» **Records to process**:
● ● ● ● ●

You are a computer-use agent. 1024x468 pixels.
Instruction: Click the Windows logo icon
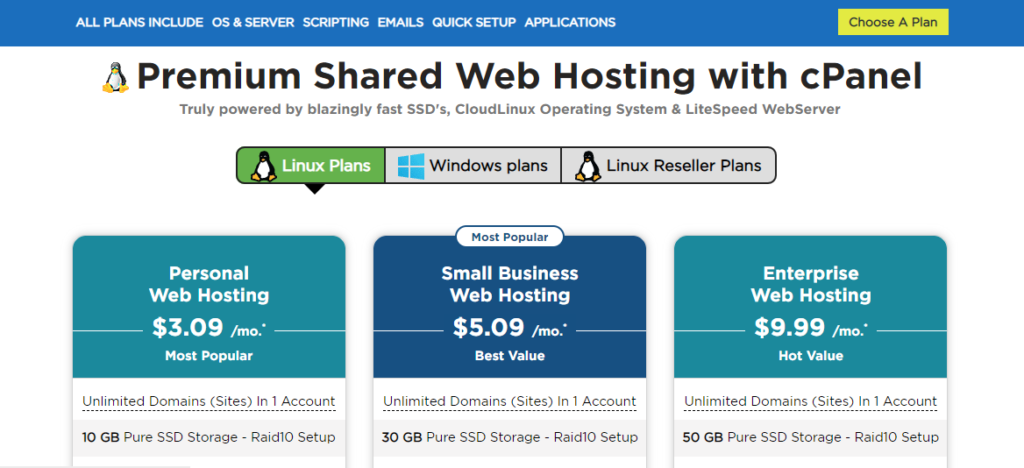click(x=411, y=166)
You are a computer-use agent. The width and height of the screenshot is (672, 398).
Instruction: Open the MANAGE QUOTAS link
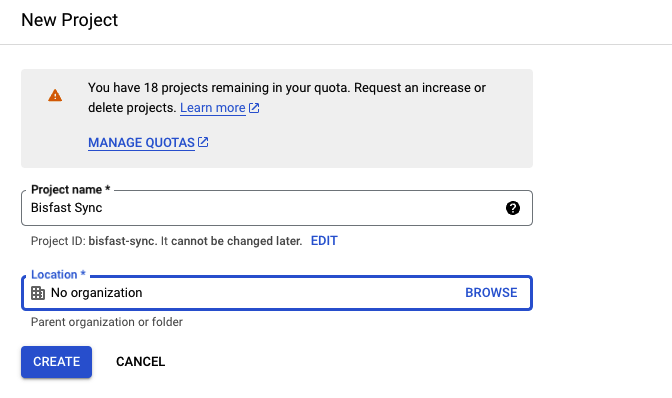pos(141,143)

● ● ● ● ●

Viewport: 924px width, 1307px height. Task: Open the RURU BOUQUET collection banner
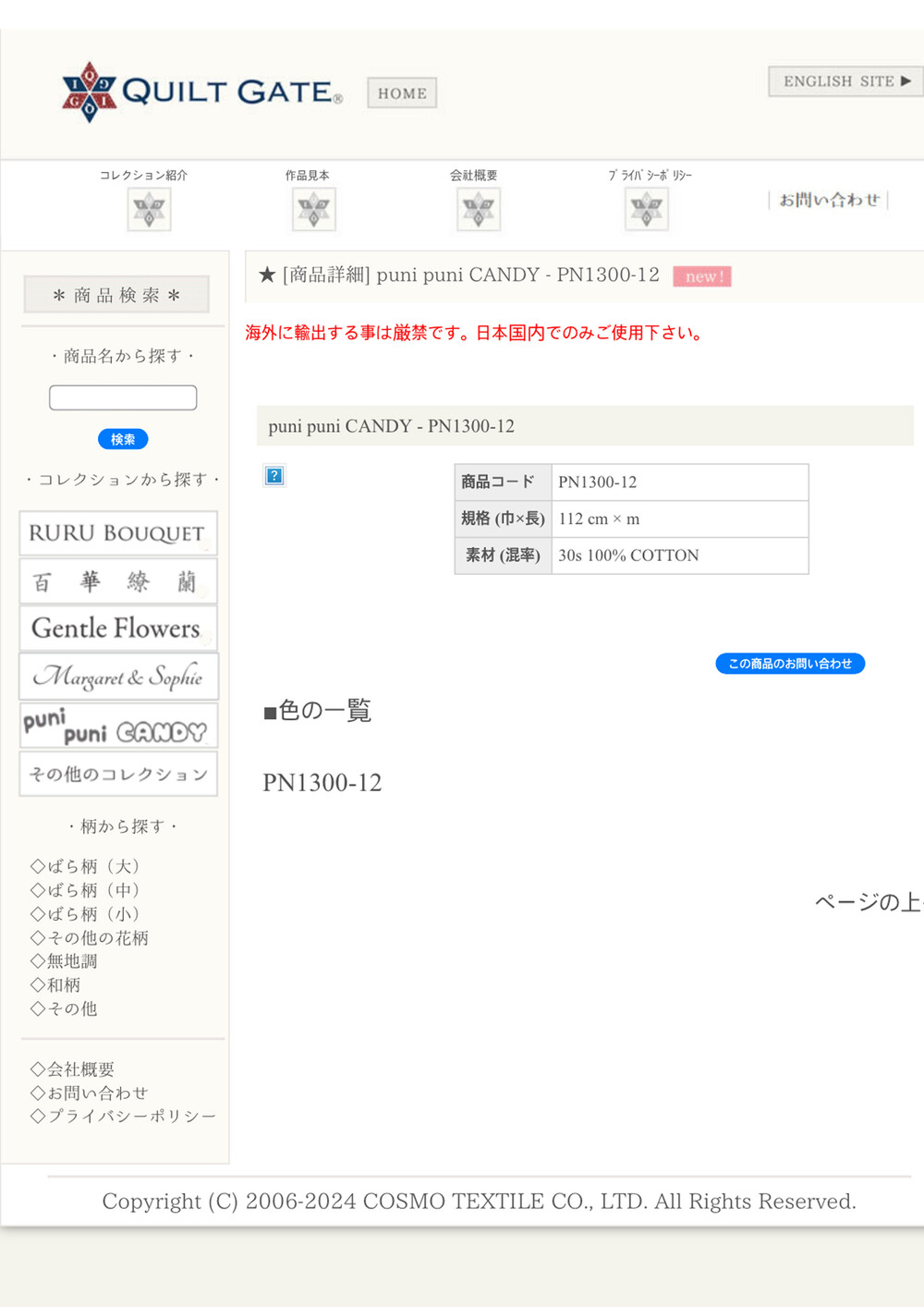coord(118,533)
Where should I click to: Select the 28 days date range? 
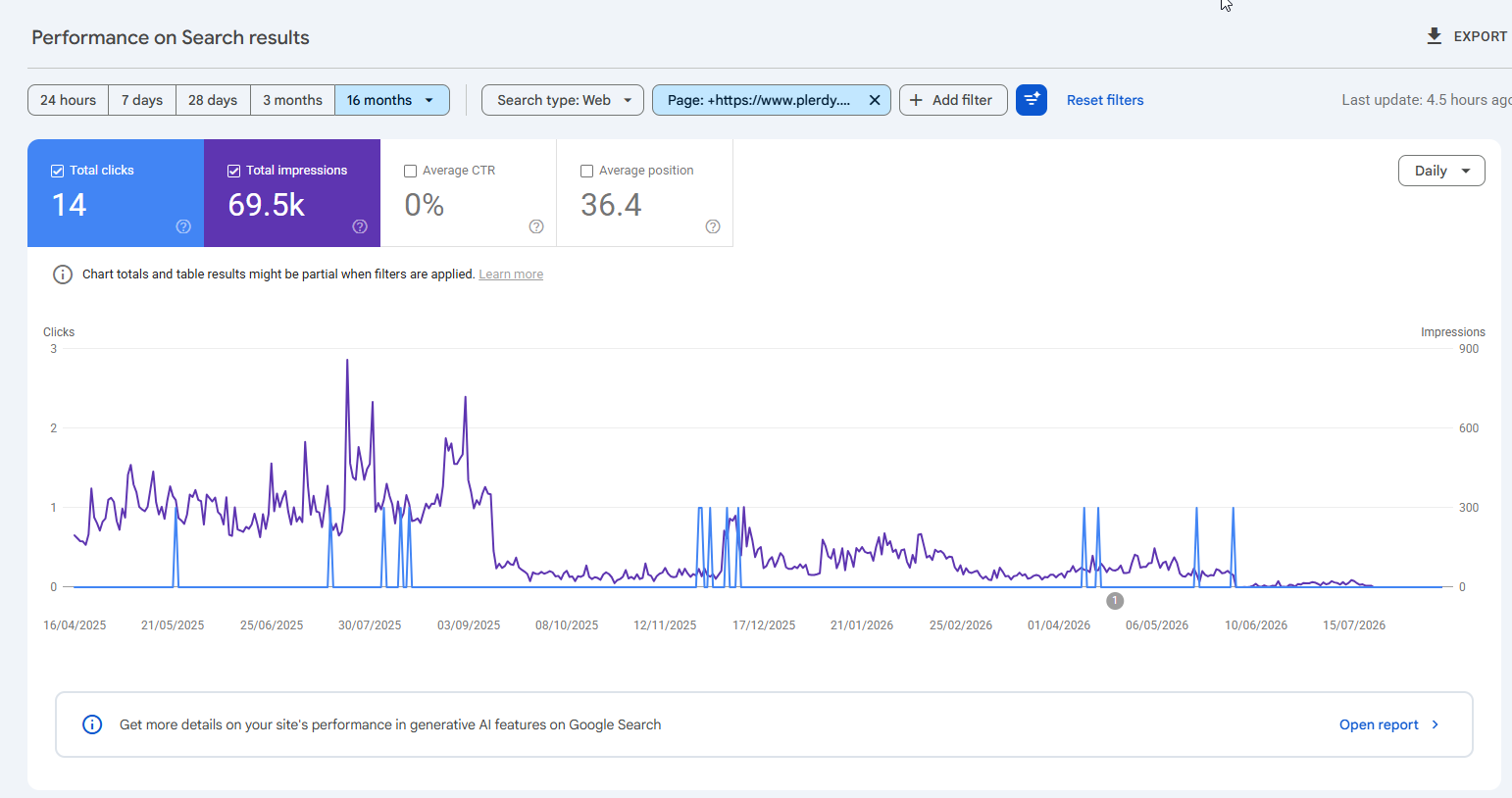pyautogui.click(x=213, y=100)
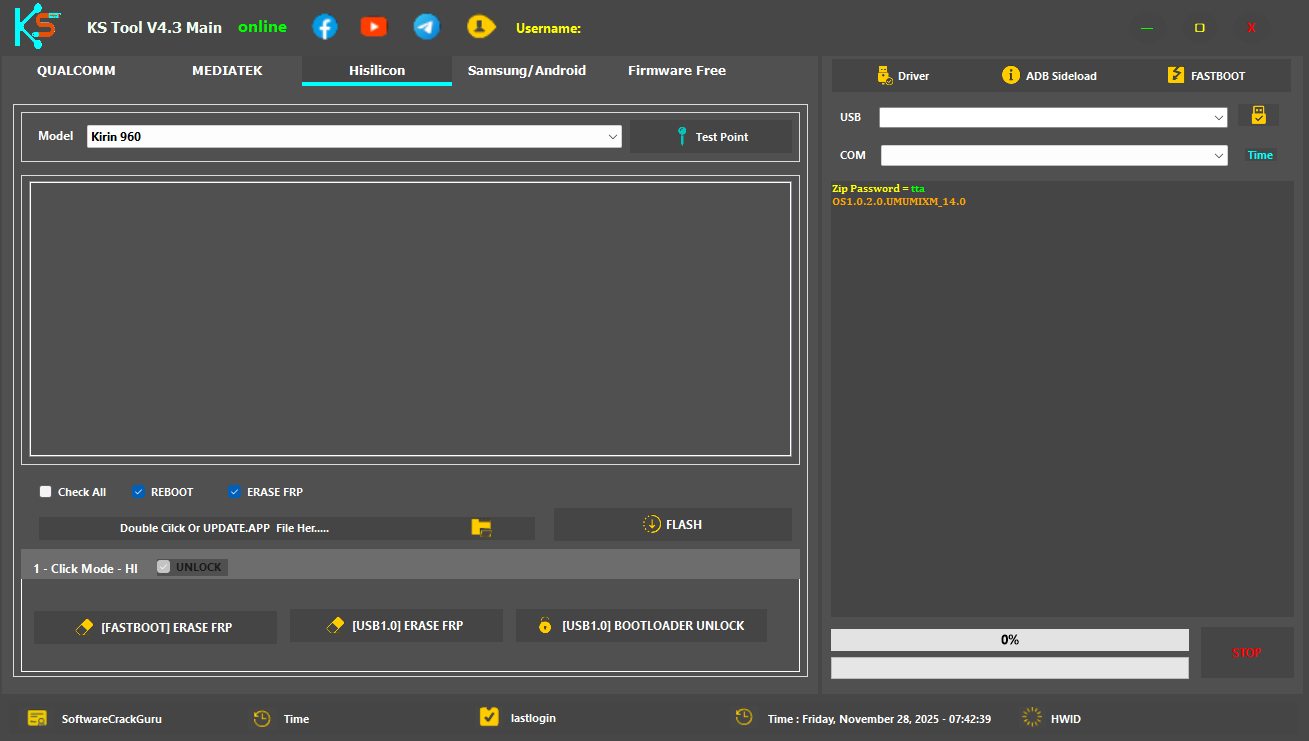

● ● ● ● ●

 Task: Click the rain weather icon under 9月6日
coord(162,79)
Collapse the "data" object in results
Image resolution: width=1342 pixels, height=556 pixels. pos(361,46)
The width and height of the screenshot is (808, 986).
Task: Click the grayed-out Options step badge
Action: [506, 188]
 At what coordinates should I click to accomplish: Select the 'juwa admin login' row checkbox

● ● ● ● ●

» **Assigned task**:
Out of the records, collect only those lines that contain the string "agent".

» **Task output**:
You are a computer-use agent. 1024x468 pixels.
You are a computer-use agent. The width and height of the screenshot is (672, 398).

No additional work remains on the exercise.